Stephanie is a vegetarian, not really interested in food, and eats at sporadic times.  I cooked lunch Sunday, and I made dinner tonight, linguini with olives, onions, tomato and Prego mushroom spaghetti sauce.  Yum, after my fashion, and, Stephanie liked it.  I clued Crystal the cook in on the fact that we would be moving to consolidate all staff and volunteers, making 7 for dinner each night, with the volunteers used to hotel choices and lots of food.  Her eyes got wide, and she thanked me.  My Creole isn’t too bad in a pinch.

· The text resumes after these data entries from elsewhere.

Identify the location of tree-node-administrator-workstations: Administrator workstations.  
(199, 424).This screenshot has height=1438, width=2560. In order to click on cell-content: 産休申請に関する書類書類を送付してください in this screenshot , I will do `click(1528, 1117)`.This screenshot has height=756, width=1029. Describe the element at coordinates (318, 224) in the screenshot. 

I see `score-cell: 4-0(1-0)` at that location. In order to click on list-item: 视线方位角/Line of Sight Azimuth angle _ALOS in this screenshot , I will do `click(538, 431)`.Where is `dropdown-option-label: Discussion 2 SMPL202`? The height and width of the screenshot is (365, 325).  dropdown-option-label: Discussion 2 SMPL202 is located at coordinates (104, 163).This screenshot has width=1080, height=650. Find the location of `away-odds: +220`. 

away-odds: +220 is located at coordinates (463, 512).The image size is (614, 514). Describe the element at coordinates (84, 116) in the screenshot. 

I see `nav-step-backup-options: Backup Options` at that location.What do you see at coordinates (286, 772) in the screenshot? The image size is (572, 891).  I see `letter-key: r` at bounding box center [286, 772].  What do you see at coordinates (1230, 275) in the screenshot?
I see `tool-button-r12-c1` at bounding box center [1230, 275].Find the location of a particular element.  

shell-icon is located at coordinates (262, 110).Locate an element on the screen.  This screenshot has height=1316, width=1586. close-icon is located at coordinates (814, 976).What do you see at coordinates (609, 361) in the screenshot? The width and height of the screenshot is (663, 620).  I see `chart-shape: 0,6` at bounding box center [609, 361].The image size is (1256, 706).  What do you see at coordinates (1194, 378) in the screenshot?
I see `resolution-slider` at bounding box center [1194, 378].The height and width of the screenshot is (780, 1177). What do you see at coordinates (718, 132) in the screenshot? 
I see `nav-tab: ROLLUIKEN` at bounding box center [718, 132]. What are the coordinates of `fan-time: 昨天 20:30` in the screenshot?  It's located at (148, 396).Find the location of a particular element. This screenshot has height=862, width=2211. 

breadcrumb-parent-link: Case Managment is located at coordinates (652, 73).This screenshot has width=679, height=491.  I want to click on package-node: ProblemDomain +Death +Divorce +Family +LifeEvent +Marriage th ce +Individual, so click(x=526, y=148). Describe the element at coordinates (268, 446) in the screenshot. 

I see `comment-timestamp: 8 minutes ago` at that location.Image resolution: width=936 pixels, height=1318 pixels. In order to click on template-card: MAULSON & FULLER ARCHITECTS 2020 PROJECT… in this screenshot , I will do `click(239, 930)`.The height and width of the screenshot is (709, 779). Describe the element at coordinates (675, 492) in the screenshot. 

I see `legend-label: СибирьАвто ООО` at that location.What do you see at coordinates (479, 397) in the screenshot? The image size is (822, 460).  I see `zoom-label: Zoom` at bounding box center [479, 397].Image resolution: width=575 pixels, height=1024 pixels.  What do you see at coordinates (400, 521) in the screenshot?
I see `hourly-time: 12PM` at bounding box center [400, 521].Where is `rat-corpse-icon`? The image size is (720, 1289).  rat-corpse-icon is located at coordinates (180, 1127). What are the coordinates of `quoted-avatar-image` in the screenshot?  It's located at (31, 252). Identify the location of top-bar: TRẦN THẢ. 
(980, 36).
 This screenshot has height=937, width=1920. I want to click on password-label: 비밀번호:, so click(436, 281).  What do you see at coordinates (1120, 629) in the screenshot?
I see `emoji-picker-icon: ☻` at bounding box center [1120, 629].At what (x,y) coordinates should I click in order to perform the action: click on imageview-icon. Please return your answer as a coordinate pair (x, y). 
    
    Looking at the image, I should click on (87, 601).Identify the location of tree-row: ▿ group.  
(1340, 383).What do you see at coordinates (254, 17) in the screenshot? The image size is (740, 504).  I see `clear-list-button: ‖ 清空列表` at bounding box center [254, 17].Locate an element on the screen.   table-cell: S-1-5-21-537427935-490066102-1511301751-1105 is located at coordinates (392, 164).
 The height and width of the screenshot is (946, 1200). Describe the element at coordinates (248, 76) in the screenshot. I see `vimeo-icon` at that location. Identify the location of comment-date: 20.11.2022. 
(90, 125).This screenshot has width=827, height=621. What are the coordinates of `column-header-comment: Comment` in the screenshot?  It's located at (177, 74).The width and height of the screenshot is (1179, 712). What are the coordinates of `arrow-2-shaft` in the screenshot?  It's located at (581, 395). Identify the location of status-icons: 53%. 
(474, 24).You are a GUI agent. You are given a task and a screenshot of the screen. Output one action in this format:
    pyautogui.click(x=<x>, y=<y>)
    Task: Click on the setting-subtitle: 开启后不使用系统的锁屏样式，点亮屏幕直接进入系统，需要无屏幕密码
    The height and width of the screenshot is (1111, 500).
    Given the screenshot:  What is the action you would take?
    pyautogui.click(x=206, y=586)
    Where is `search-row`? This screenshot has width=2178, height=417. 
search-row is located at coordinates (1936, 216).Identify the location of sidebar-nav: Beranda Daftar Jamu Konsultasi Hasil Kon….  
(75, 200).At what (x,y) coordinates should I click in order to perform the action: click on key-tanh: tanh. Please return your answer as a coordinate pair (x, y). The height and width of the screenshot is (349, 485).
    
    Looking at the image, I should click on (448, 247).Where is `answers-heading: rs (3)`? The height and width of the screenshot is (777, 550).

I must admit, though, that from a creature comfort point of view, I will be using Haiti, and this experience, as a litmus test of my materialism.  I may think what I am going through at times here is a near-death experience for me, but it is nothing to what the Haitians have gone through.  We had one other woman patient today who lost a child, an aunt, a house and a business, which was crushed and then robbed, and, a van that was trapped under a concrete wall.  So she is without even a tent and no means of livelihood.  She was depressed, and, I sensed, smoldering with rage.  She had been unable to reconnect with her Pentacostal Church, and she seemed close to needing meds.  We started her with a sleep med and not a heavy duty antidepressant, because antidepressants are costly and needed for a long time, and we sensed she might come around the corner. We will see her right away again next week, just to make sure.  Continuity and taking the mental pulse is the key.  We don’t want her remaining children to suffer a maternal suicide, given everything else.

Thank you all for bearing with me.  This blog is bibliotherapy for me, part of my self-care, something we emphasize around here.  It’s a great team down here.